Text Extraction confused 0 with O

Hi,

I am using pipeline builder to extarct text from pdf using layout aware method (text and tables). While extraction I am having issue with product codes which is a alphanumeric code. For example “ABGH00WA”, But text is extracted as “ABGHOOWA”.

Not always but in some of the cases it is getting confused with number 0 with alphabet O and also in some scenarios it’s confused with IQ with 1Q.

FYI : My end goal is to create a chat assistant

How to overcome these issues? Any help will be appreciated

This is a common challenge when extracting text from PDFs, especially with layout-aware methods.

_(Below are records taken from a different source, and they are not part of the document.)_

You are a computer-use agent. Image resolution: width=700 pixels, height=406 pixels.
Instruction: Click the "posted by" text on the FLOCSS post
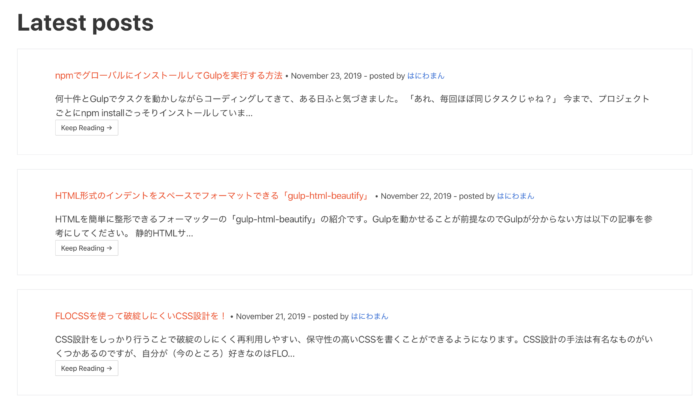(331, 316)
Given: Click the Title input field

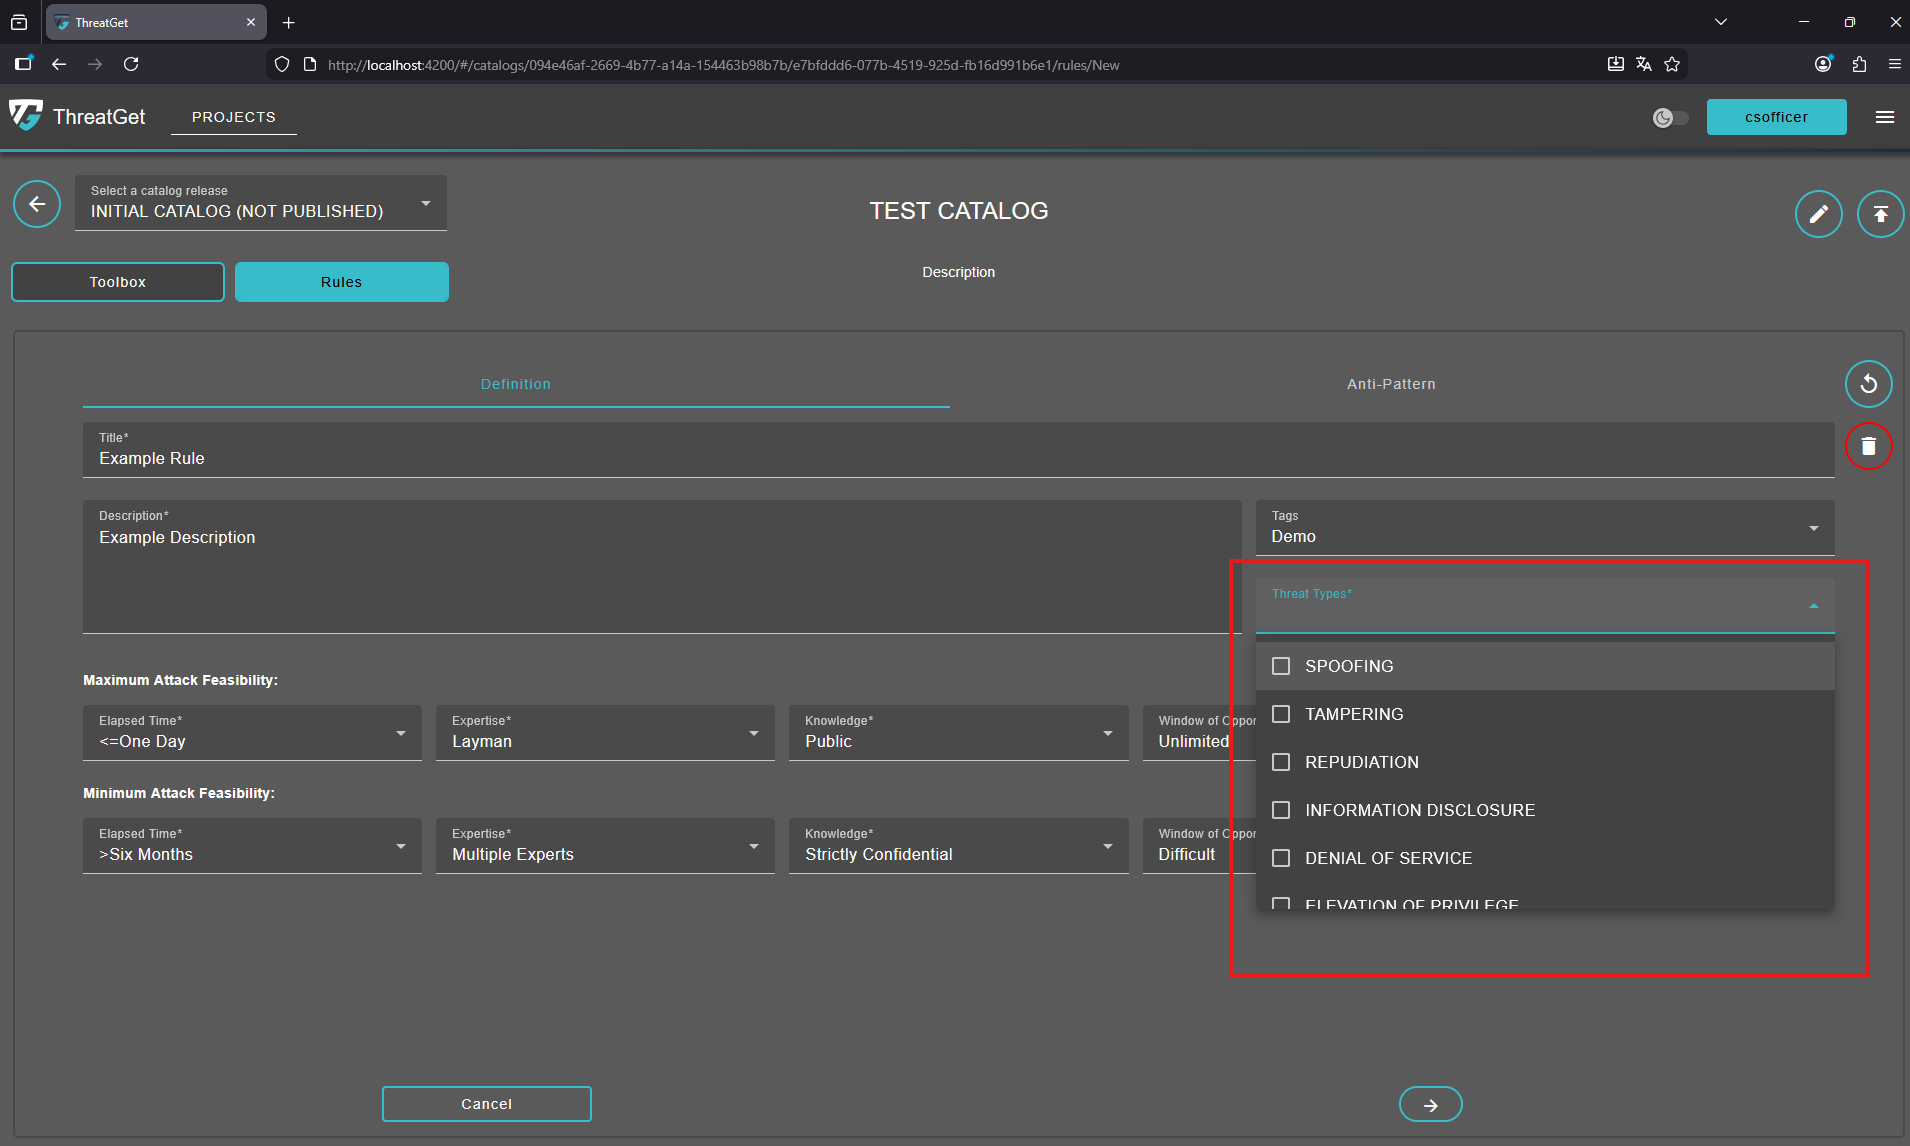Looking at the screenshot, I should 958,458.
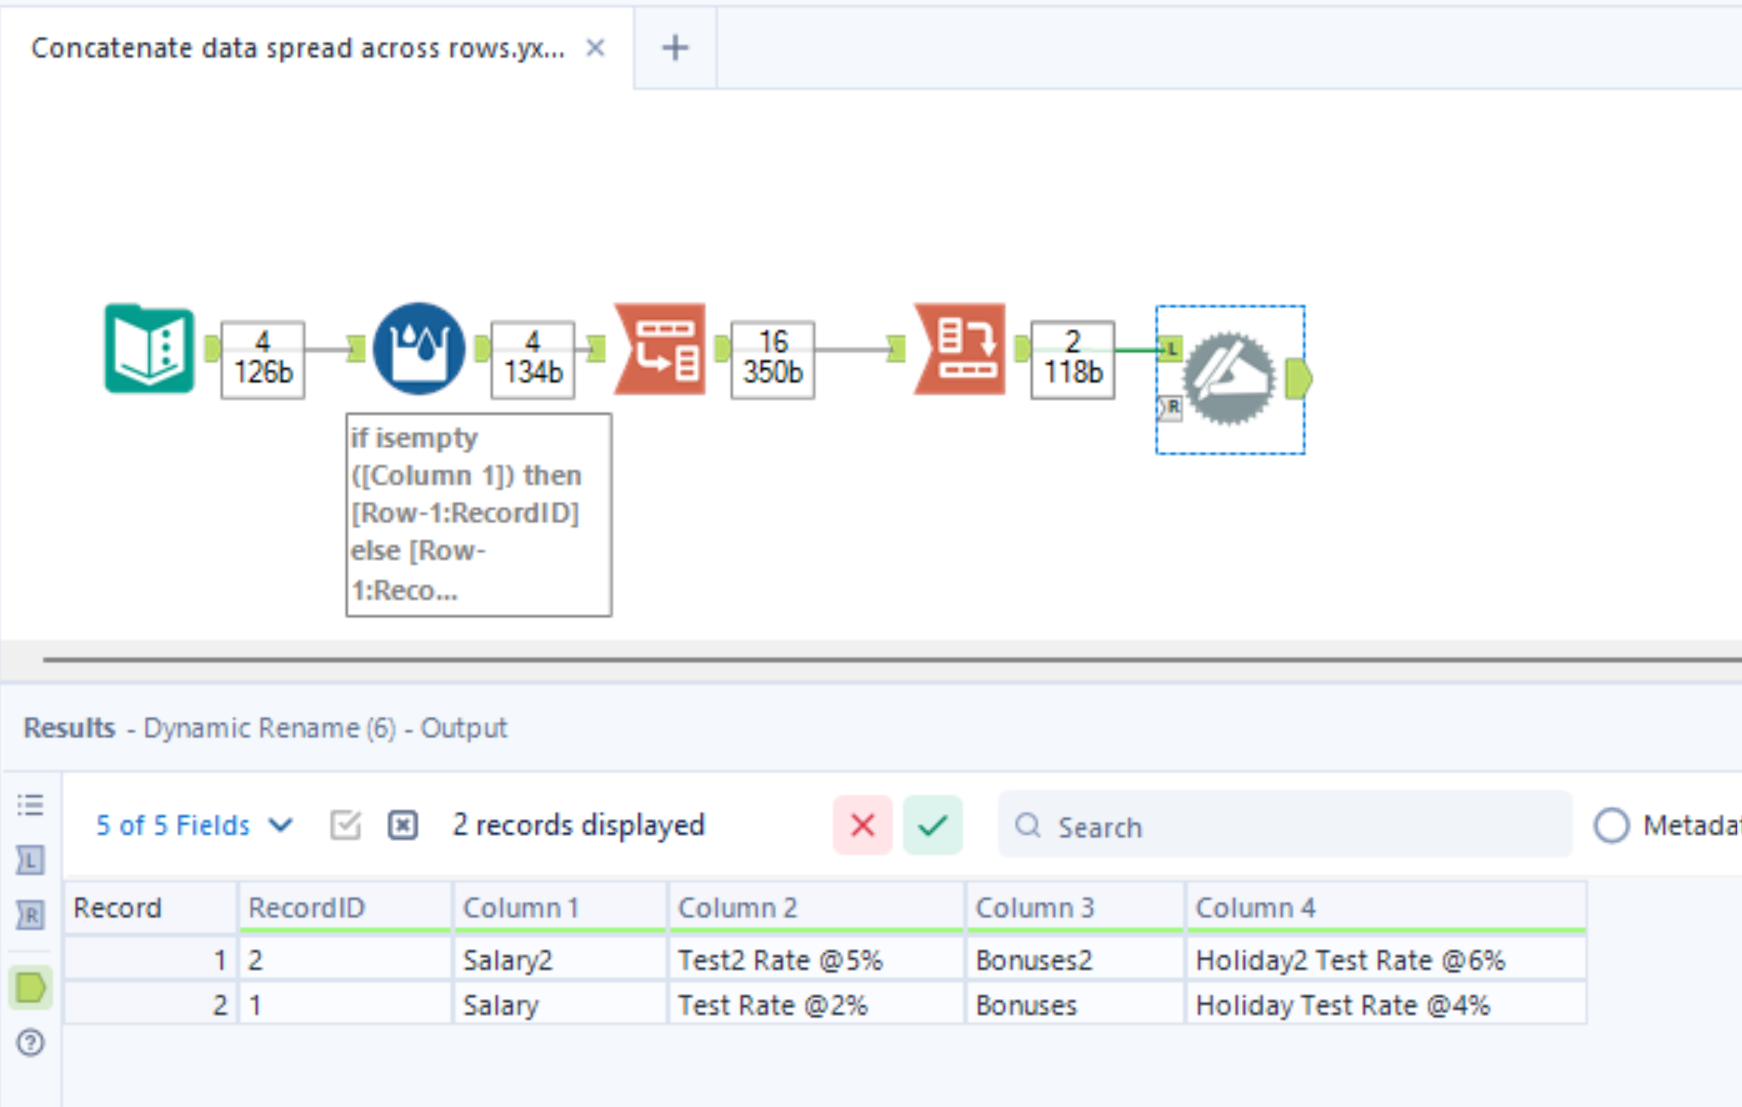Click the green checkmark apply button

pyautogui.click(x=932, y=826)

Optical Character Recognition (OCR) engines can sometimes confuse similar-looking characters, such as “0” (zero) and “O” (capital o), or “I” (uppercase i), “1” (one), and “l” (lowercase L).

Here are a few strategies to help mitigate these issues:

  1. Post-Processing with Validation Rules

    If your product codes follow a specific pattern (e.g., always 8 characters, always alphanumeric), you can use regular expressions or custom validation logic to detect and possibly correct common mistakes (e.g., replacing “O” with “0” if the code should contain a zero).

  2. Dictionary or Reference List

    If you have a list of valid product codes, you can match extracted codes against this list and use fuzzy matching (e.g., Levenshtein distance) to auto-correct minor extraction errors.

  3. Manual Review for Edge Cases

    For critical applications, consider flagging low-confidence extractions for manual review.

  4. Multiple Extraction Methods

    Sometimes running more than one extraction method (e.g., both layout-aware and plain text extraction) and comparing results can help catch inconsistencies.

While it’s difficult to guarantee 100% accuracy with OCR and LLMs, combining these strategies can help reduce errors, especially for structured data like product codes.